▸ **Directions for this task**
Which lines of the data contain the string "computer"? Show each of them.

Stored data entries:
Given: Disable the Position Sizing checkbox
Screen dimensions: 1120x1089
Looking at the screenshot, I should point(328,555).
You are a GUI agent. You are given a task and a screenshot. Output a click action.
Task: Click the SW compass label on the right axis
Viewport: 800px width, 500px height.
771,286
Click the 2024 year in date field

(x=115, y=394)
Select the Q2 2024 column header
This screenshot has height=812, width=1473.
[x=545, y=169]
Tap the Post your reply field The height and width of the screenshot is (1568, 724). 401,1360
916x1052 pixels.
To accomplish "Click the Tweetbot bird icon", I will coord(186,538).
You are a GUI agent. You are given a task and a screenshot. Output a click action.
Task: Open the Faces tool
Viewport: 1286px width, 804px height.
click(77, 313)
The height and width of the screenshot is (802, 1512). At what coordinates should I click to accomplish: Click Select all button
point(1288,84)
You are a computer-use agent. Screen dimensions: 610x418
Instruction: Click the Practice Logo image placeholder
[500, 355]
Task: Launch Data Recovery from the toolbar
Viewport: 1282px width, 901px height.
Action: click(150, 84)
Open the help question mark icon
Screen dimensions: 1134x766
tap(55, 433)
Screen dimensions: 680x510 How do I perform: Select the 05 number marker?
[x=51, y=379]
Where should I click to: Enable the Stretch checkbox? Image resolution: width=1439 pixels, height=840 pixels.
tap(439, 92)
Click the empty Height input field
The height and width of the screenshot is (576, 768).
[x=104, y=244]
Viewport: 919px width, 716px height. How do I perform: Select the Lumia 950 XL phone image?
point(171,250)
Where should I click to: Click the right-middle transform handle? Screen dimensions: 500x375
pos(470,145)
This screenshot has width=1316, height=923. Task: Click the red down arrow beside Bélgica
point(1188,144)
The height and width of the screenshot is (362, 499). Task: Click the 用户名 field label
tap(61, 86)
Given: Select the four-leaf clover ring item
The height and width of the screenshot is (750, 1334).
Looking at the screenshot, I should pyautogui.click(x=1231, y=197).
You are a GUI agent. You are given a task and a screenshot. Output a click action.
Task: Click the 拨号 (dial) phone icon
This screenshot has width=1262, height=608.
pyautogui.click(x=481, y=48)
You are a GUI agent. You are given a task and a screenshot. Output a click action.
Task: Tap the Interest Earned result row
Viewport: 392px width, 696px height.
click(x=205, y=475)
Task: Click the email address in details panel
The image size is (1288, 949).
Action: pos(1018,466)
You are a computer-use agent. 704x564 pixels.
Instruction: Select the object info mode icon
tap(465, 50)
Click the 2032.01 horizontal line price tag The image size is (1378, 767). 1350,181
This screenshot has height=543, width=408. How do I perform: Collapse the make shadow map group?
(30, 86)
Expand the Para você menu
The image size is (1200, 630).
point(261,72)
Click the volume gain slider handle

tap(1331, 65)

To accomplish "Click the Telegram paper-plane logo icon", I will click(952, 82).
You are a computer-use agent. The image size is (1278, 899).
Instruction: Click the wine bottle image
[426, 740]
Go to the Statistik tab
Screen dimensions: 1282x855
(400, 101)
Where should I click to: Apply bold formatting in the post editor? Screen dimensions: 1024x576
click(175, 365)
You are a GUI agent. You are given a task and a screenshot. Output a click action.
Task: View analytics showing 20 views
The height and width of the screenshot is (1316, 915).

▸ **Worked solution**
You are a computer-use agent. Screen dimensions: 610x418
You are a computer-use agent. 704x564 pixels.
You are a computer-use agent. The image size is (1278, 899).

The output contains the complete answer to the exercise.